Mostly we're not trying to win a nobel prize, develop some insanely difficult algorithm, or solve some silly leetcode problem. Instead we're doing relatively simple things. Some of those things are very repetitive as well. Our core job as programmers is automating things that are repetitive. That always was our job. Using AI models to do boring repetitive things is a smart use of time. But it's nothing new. There's a long history of productivity increasing tools that take boring repetitive stuff away. Compilation used to be a manual process that involved creating stacks of punch cards. That's what the first automated compilers produced as output: stacks of punch cards. Producing and stacking punchcards is not a fun job. It's very repetitive work. Compilers used to be people compiling punchcards. Women mostly, actually. Because it was considered relatively low skilled work. Even though it arguably wasn't.

Some people are very unhappy that the easier parts of their job are being automated and they are worried that they get completely automated away completely. That's only true if you exclusively do boring, repetitive, low value work. Then yes, your job is at risk. If your work is a mix of that and some higher value, non repetitive, and more fun stuff to work on, your life could get a lot more interesting. Because you get to automate away all the boring and repetitive stuff and spend more time on the fun stuff. I'm a CTO. I have lots of fun lately. Entire new side projects that I had no time for previously I can now just pull off in a spare few hours.

Ironically, a lot of people currently get the worst of both worlds because they now find themselves baby sitting AIs doing a lot more of the boring repetitive stuff than they would be able to do without that to the point where that is actually all that they do. It's still boring and repetitive. And it should be automated away ultimately. Arguably many years ago actually. The reason so many react projects feel like Ground Hog Day is because they are very repetitive. You need a login screen, and a cookies screen, and a settings screen, etc. Just like the last 50 projects you did. Why are you rebuilding those things from scratch? Manually? These are valid questions to ask yourself if you are a frontend programmer. And now you have AI to do that for you.

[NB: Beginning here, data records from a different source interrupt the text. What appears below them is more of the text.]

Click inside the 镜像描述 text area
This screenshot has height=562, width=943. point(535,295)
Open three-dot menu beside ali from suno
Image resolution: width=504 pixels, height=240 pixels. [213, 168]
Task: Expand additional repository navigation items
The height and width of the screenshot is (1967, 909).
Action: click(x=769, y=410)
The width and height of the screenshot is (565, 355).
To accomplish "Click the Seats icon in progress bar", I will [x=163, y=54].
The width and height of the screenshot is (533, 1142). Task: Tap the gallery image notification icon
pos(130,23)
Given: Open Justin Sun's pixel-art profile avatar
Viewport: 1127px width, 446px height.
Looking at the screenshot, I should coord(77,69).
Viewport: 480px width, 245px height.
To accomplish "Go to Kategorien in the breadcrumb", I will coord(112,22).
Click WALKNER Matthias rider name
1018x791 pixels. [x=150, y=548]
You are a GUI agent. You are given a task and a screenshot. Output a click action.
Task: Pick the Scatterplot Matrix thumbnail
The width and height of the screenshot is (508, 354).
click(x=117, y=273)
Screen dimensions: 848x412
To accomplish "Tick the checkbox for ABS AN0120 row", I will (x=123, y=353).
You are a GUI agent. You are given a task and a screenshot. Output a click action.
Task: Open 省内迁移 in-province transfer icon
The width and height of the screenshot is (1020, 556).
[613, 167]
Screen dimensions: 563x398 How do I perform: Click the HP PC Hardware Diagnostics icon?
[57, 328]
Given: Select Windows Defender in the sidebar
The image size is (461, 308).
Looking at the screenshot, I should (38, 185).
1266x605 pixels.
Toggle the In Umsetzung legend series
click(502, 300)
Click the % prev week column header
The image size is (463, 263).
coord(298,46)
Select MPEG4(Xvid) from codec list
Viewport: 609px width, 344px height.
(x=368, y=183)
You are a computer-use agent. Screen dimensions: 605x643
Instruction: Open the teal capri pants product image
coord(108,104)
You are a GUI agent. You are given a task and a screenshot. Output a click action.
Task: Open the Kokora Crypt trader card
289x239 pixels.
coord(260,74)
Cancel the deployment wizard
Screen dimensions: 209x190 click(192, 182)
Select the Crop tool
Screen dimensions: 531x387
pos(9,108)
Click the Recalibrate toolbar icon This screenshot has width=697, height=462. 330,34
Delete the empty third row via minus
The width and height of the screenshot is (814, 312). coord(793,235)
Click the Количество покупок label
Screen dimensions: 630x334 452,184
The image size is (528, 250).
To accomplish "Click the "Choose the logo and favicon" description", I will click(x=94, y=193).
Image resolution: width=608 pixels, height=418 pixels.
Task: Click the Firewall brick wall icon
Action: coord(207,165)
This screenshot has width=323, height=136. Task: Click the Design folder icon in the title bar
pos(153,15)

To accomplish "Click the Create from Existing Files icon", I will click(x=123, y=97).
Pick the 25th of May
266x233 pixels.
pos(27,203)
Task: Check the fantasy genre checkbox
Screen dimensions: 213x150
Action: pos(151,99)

Find something fun and valuable to work on and AI gets a lot more fun because it gives you more quality time with the fun stuff. AI is about doing more with less. About raising the ambition level.

giancarlostoro5mo ago

Yeah in my case I want the coding models to be less stupid, I asked for multiple file uploading, it kept the original button and it added a second one for additional files, when I pointed that out “You're absolutely correct!” Well why didnt you think of it before you cranked out code, I see coding agents as really capable Junior devs its really funny. I dont mind it though, saved me hours on my side project if not weeks worth of work.

withinboredom5mo ago

I was using an LLM to summarize benchmarks for me, and I realized after awhile it was omitting information that made the algorithm being benchmarked look bad. I'm glad I caught it early, before I went to my peers and was like "look at this amazing algorithm".

coffeecat5mo ago

It's important not to assume that LLMs are giving you an impartial perspective on any given topic. The perspective you're most likely getting is that of whoever created the most training data related to that topic.

andai5mo ago

So there's two levels to this problem.

Retrieval.

And then hallucination even in the face of perfect context.

Both are currently unsolved.

(Retrieval's doing pretty good but it's a Rube Goldberg machine of workarounds. I think the second problem is a much bigger issue.)

cachius5mo ago

Re: retrieval: That's where the snake eats its tail as AI slop floods the web, grounding is like laying a foundation in a swamp. And that Rube Goldberg machine tries to prevent the snake from reaching its tail. But RGs are brittle and not exactly the thing you want to build infrstructure on. Just look at https://news.ycombinator.com/item?id=46239752 for an example how easy it can break.

jacquesm5mo ago

There are four words that would make the output of any LLM instantly 1000x more useful and I haven't seen them yet: "I do not know.".

f_k5mo ago

> verifying their claims ends up taking time.

I've been working on this problem with https://citellm.com, specifically for PDFs.

Instead of relying on the LLM answer alone, each extracted field links to its source in the original document (page number + highlighted snippet + confidence score).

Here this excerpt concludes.